Não obstante a superação desta dolorosa crise, esta traumática experiência obrigou à pertinente reforma do direito penal da Igreja, para que as sanções já aplicadas em casos pontuais – recorde-se que o ex-Arcebispo de Washington DC, Theodore McCarrick, foi destituído da sua condição cardinalícia, episcopal e sacerdotal – estejam integradas no ordenamento jurídico canónico.

A lei da Igreja foi revista “especialmente no que diz respeito aos aspectos fundamentais do direito penal, como o direito de defesa, a prescrição da ação penal e uma determinação mais precisa da punição”, com “critérios objetivos na identificação da sanção mais apropriada a ser aplicada ao caso concreto”. Esta nova redação pretende diminuir a margem de discricionariedade da autoridade eclesial, a fim de favorecer a unidade da Igreja na execução penal, sobretudo nos crimes que causam maiores danos e escândalo na comunidade. Neste sentido, a pornografia infantil foi agora incluída na lista dos mais graves crimes, os ‘delicta graviora’.

Como o Secretário do Pontifício Conselho para os Textos Legislativos, D. Juan Ignacio Arrieta, esclareceu, as reformas agora introduzidas “determinam com mais precisão o comportamento que as autoridades, nomeadamente os bispos e os superiores dos institutos religiosos, devem observar ao aplicar a norma penal, e quais os critérios a seguir na escolha de uma ou outra pena: trata-se, portanto, de uma maior determinação do direito penal (…) O direito penal também é importante para preservar a comunidade dos fiéis, reparando o escândalo causado e, portanto, também reparando os danos. Um terceiro aspecto é o de proporcionar à autoridade instrumentos de prevenção destes crimes, impedir as condutas delitivas e evitar os danos a que o Papa se refere na constituição apostólica”.

Material fornecido =
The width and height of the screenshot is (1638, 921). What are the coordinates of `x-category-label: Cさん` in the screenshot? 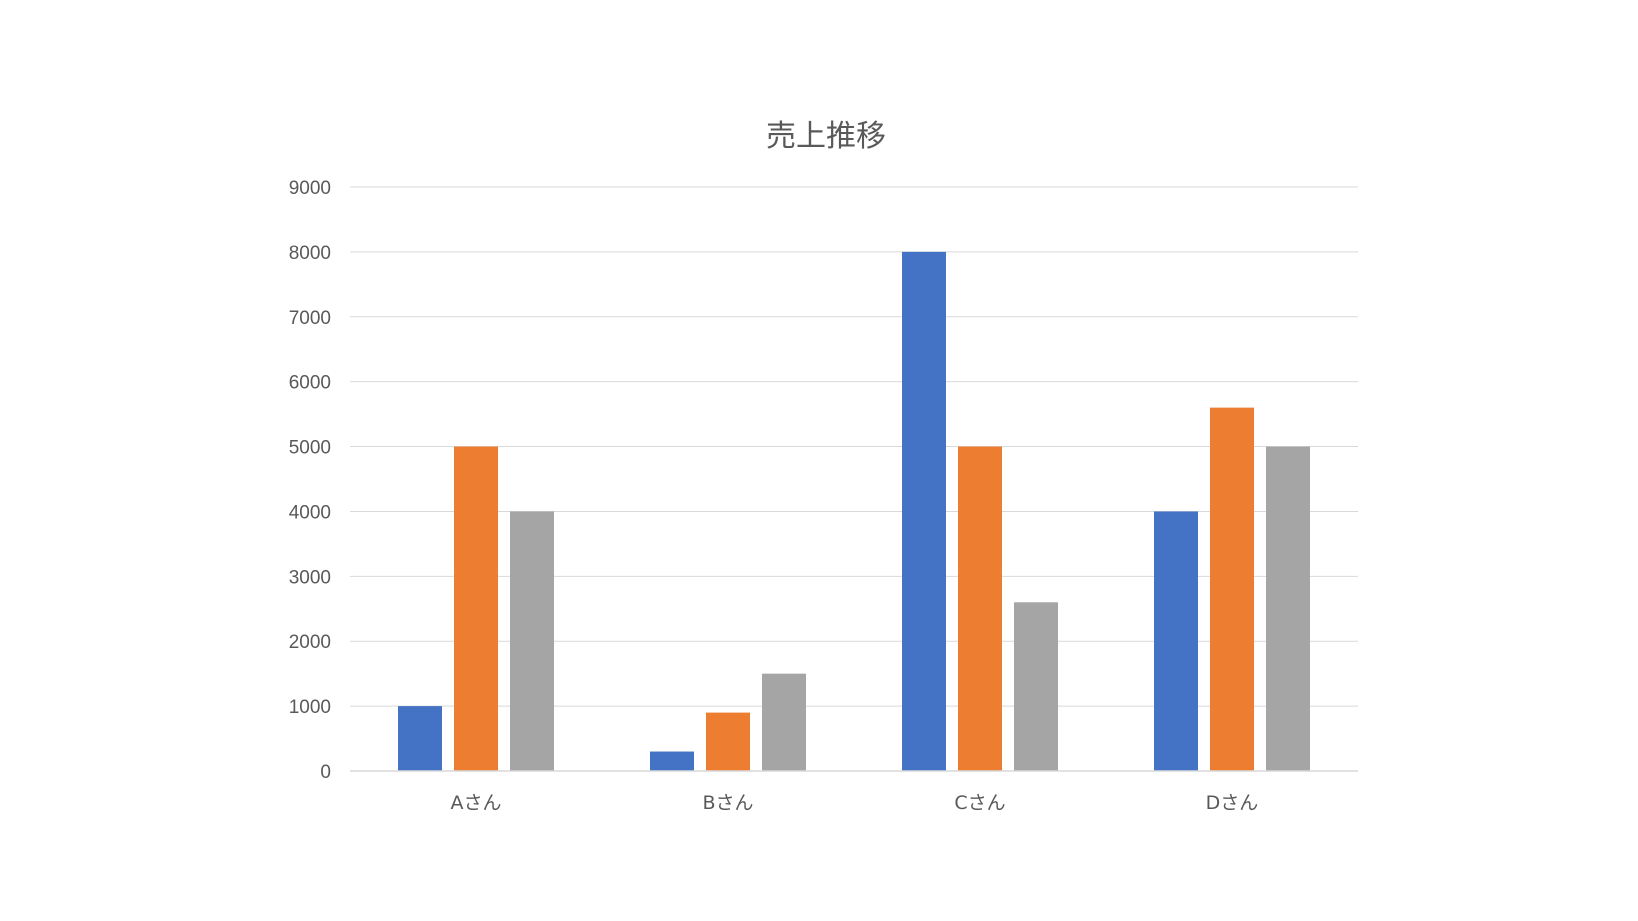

Tarefa =
Cite, sem qualquer alteração, o segmento do texto sobre a reforma do direito penal da Igreja que vai de "A lei da Igreja" até "os ‘delicta graviora’.".

Resposta =
A lei da Igreja foi revista “especialmente no que diz respeito aos aspectos fundamentais do direito penal, como o direito de defesa, a prescrição da ação penal e uma determinação mais precisa da punição”, com “critérios objetivos na identificação da sanção mais apropriada a ser aplicada ao caso concreto”. Esta nova redação pretende diminuir a margem de discricionariedade da autoridade eclesial, a fim de favorecer a unidade da Igreja na execução penal, sobretudo nos crimes que causam maiores danos e escândalo na comunidade. Neste sentido, a pornografia infantil foi agora incluída na lista dos mais graves crimes, os ‘delicta graviora’.